PFKFB2 is Pivotal for Metabolic Flexibility and Differential Glucose Utilization.

BACKGROUND: The heart's constant energy demands make metabolic flexibility critical to its function as nutrient availability varies. The enzyme phosphofructokinase-2/fructose 2,6-bisphosphatase (PFKFB2) contributes to this flexibility by acting as a positive or negative regulator of cardiac glycolysis. We have previously shown that PFKFB2 is degraded in the diabetic heart and that a cardiac-specific PFKFB2 knockout (cKO) impacts ancillary glucose pathways and mitochondrial substrate preference. Therefore, defining PFKFB2's role in mitochondrial metabolic flexibility is paramount to understanding both metabolic homeostasis and metabolic syndromes. Further, it is unknown how PFKFB2 loss impacts the heart's response to acute stress. Here we examined how cardiac mitochondrial flexibility and the post-translational modification O-GlcNAcylation are affected in cKO mice in response to fasting or pharmacologic stimulation.
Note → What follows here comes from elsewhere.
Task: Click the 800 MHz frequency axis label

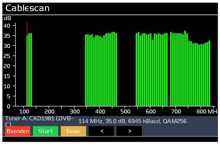Action: coord(205,111)
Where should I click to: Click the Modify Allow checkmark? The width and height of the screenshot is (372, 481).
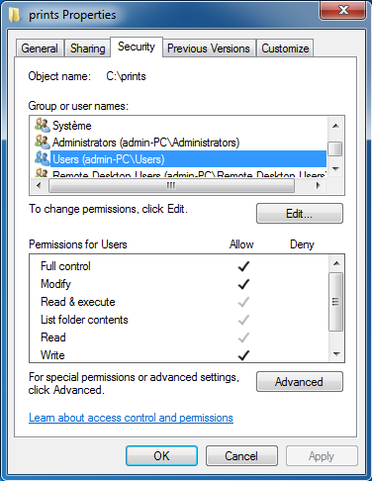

METHODS: cKO and litter-matched controls (CON) were sacrificed in the fed or fasted (12 hours) states, with or without a 20 minute stimulant stress of caffeine and epinephrine. Mitochondrial respiration, metabolomics, and changes to systemic glucose homeostasis were evaluated. RESULTS: cKO mice had moderate impairment in mitochondrial metabolic flexibility, affecting downstream glucose oxidation, respiration, and CPT1 activity. O-GlcNAcylation, a product of ancillary glucose metabolism, was upregulated in cKO hearts in the fed state, but this was ameliorated in the fasted state. Furthermore, metabolic remodeling in response to PFKFB2 loss was sufficient to impact circulating glucose in fasted and stressed states. CONCLUSIONS: PFKFB2 is essential for fed-to-fasted changes in cardiac metabolism and plays an important regulatory role in protein O-GlcNAcylation. Its loss also affects systemic glucose homeostasis under stressed conditions.